One thing I have learned on this journey, this steep and rocky path is to never give up hope. I did. Many times over the past few years of David's illness, I totally and completely gave up hope. He would never get better. There is no cure for lung disease. He would die.
And he did.
However, I watched him give up hope, only to find it somewhere else. A kiss, a cuddle, a smile, a shared memory, the voice of a grandchild over the phone. Life goes on until the candle flame goes out.
They advise you in palliative care to never give up hope. I used to get angry at that, for how can one hope when you know that death is certain? What good is hope?
Ah, but it's the focus of hope that shifts. You know there is no cure for the disease, that the end of life is near, so your "hope" shifts. You hope that the end will be peaceful. You hope your loved one will die in comfort and with dignity. You hope you will be there with him, and not at home or hastily picking up a sandwich in the coffee shop.

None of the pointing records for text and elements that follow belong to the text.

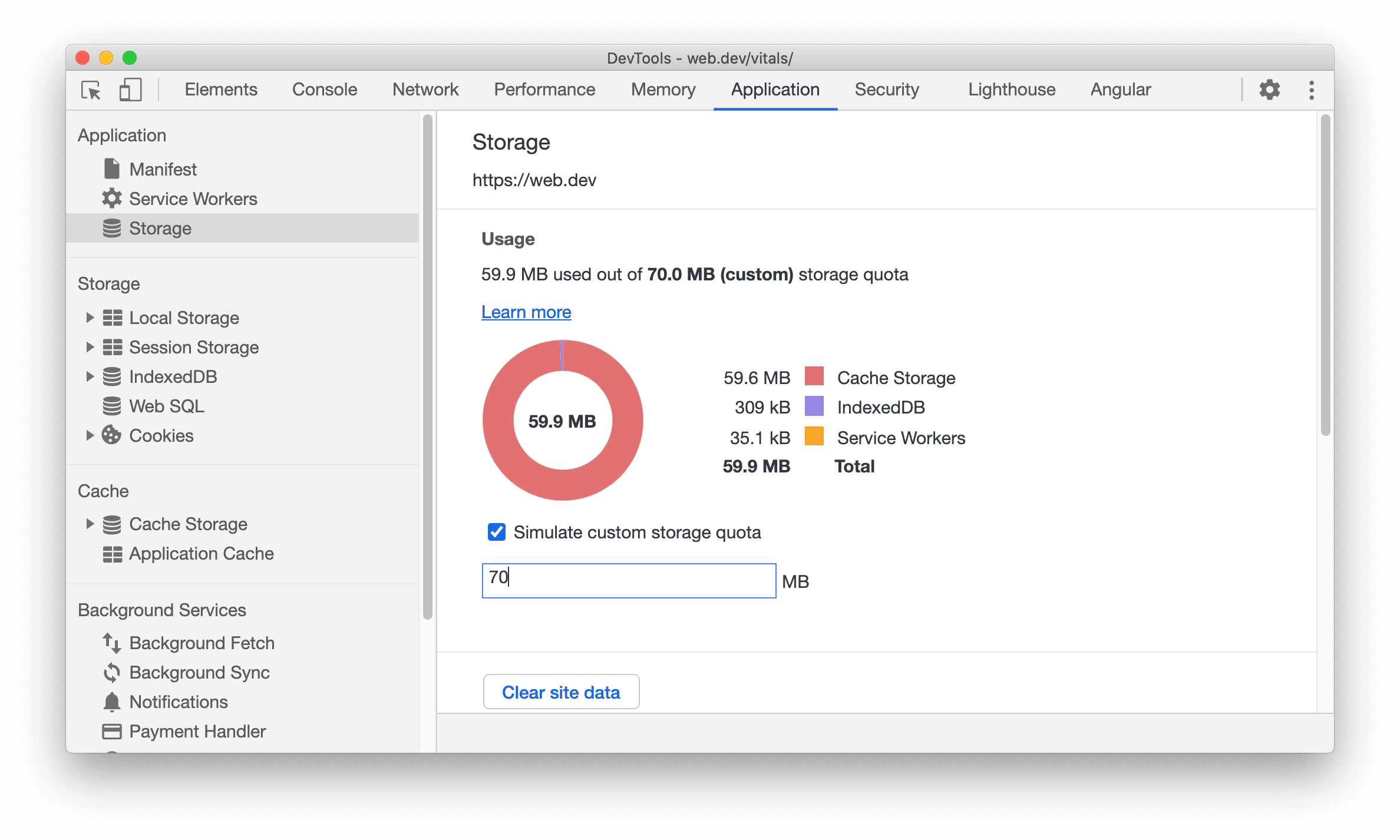Expand the Session Storage tree item
The image size is (1400, 840).
[x=88, y=347]
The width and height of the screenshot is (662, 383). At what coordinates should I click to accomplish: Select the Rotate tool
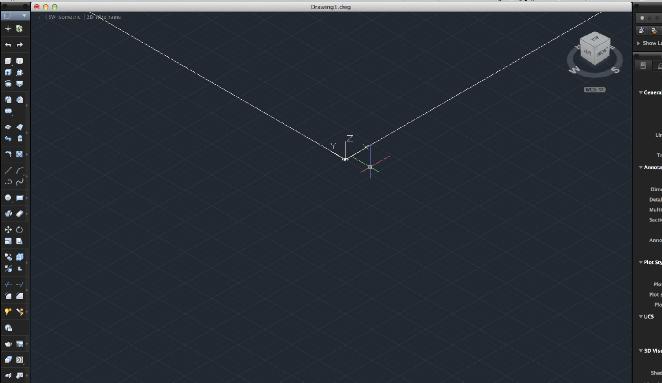[20, 229]
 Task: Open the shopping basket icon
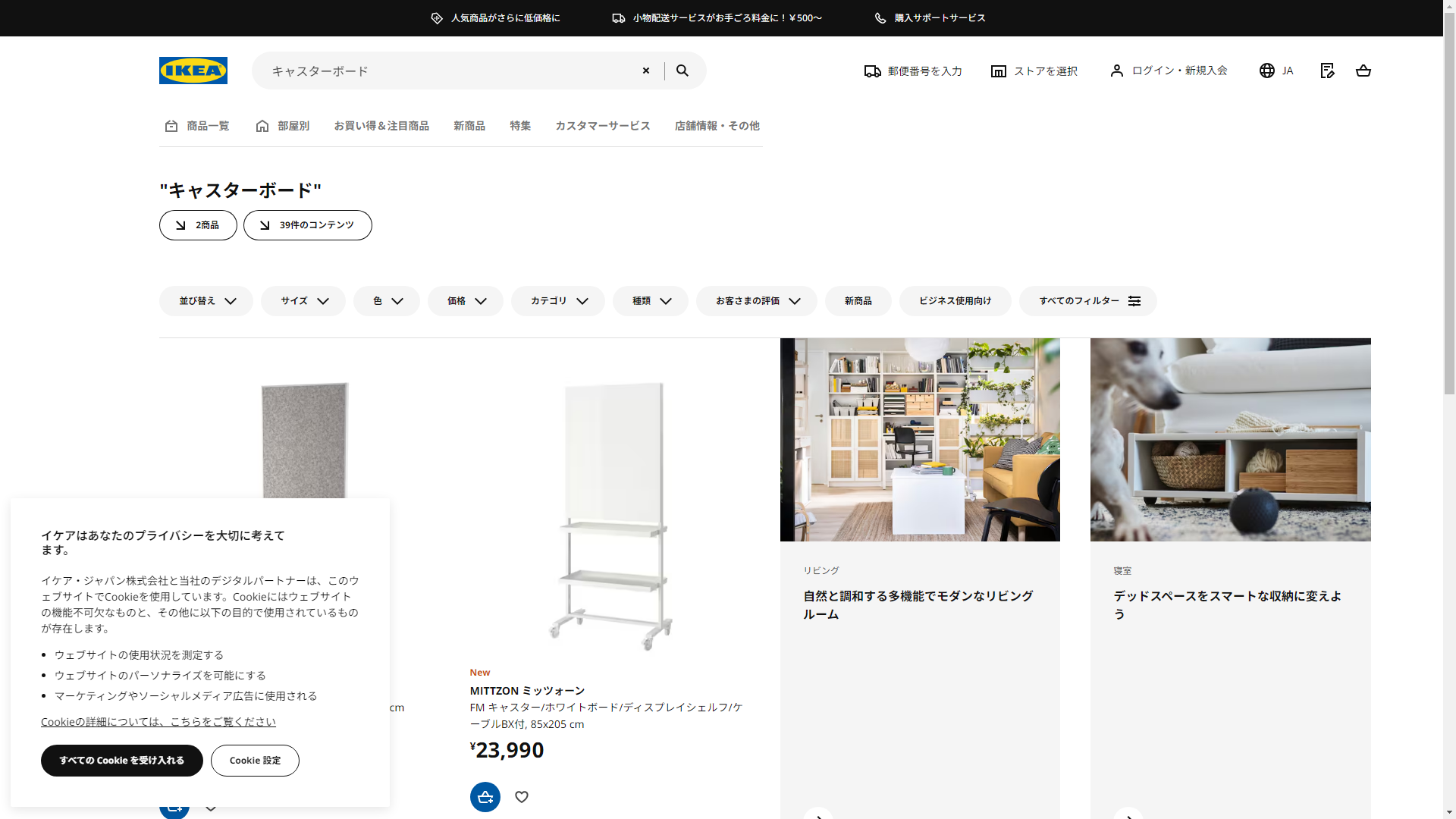[1363, 71]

Until then, you go on living because that is what you know. David was in palliative care for just over two months. About a month into his stay, he mentioned to his doctor that his cataract was giving him more trouble than usual. An opthalmologist would be making rounds next week, how does that sound?
He died a licenced physician - just as he had lived.
Wishing you and your loved ones a peaceful Holiday Season, filled with joy, hope and blessings.